_Tarea asignada 1_
En el relato sobre la visita al oftalmólogo, ¿qué tres libros se llevó quien narra a la sala de espera?
_Tarea asignada 2_
Retome el relato sobre la visita al oftalmólogo y continúelo a partir de su última oración.

_Extracto del documento_
Ha sido por culpa de una mala mujer.
Esa mujer tenía un bote de colirio en una mano, y con la otra me separaba los párpados del ojo.
Apenas unos segundos después de secarme los lagrimones empecé a notar una extraña sensación en los ojos, y al poco pude quitarme las gafas: veía perfectamente sin ellas. ¡Estaba curado!
Me disponía a abandonar la sala de espera con el firme propósito de llevarle un exvoto a Santa Lucía cuando observé que mi mano se desenfocaba. Mi ojo parecía encogerse como Alicia en la madriguera, sin ser capaz de detenerse en el momento preciso: en cuestión de segundos había pasado de miope a astígmata. Me dije que quizá sí debería esperar a que me viera el doctor.
Previendo un buen rato de lectura me había llevado tres libros diferentes (la Carajicomedia, una historia social del humor y el último poemario de Wendy Cope), pero cada vez tenía que alejar más el libro para distinguir las letras. Entonces volvió la enfermera con el colirio, y lo que ocurrió después fue curioso, porque si bien aún podía distinguir algunas palabras —«perfunctorio», «garlito», «entre», «Weltanschauung» y algo así como «saakgh»—, el libro se había vuelto por completo indistinguible. Volví a llorar.
El oftalmólogo me hizo mirar primero el haz de luz de un proyector cinematográfico, o de algo que semejaba un proyector cinematográfico, y me pidió mirase sucesivamente hacia todos los puntos cardinales. Por un extraño fenómeno óptico en determinado momento pude contemplar mi propia retina, en la que se distinguían con nitidez los vasos sanguíneos. Después me aplicó una especie de grafoscopio directamente sobre el globo ocular izquierdo, y me instó a mirarle su oreja, pero yo no podía ver nada, sólo lloraba a moco tendido y llamaba a mi madre a gritos, unos gritos que conmovían a las piedras.

_Datos disponibles_
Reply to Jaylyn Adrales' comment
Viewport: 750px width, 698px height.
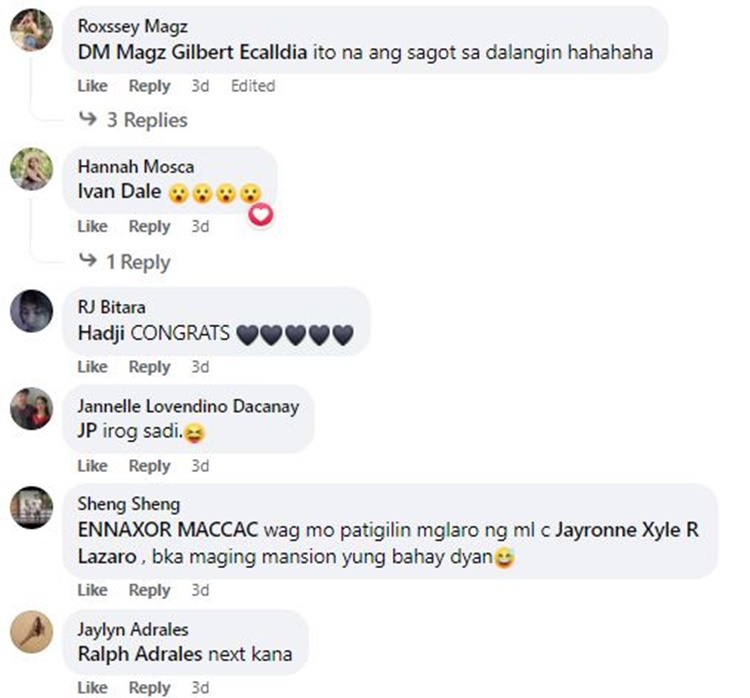pyautogui.click(x=149, y=687)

_Respuesta 1_
La Carajicomedia, una historia social del humor y el último poemario de Wendy Cope.

_Respuesta 2_
Pronto había pasado todo y el oftalmólogo y yo reíamos como viejos camaradas. Mi sufrimiento había sido en balde, pues el fideo que veo continuamente desde hace meses está en el interior del globo ocular. Es una afección común y más o menos inocua. Tan sólo debería hacerme vigilar la retina una vez al año. Le aseguro que no dejaré de hacerlo.
Como no podré trabajar hasta que mi iris recupere sus antiguos reflejos, me digo que podría aprovechar para donar sangre en la misma clínica, pero resulta que los martes lo de sacar sangre está cerrado. Salgo a la calle y descubro que puedo ver sin necesidad de abrir los párpados. Me doy una vuelta por la Facultad, recojo el correo y algún libro, y me miro en el espejo del cuarto de baño: lo que veo me recuerda el videoclip de Life on Mars. Hace un día radiante, con toda probabilidad el último del año, y todo el mundo me parece envuelto en gasa, como en una película de 1964. Alguien me saluda. No sé quién es.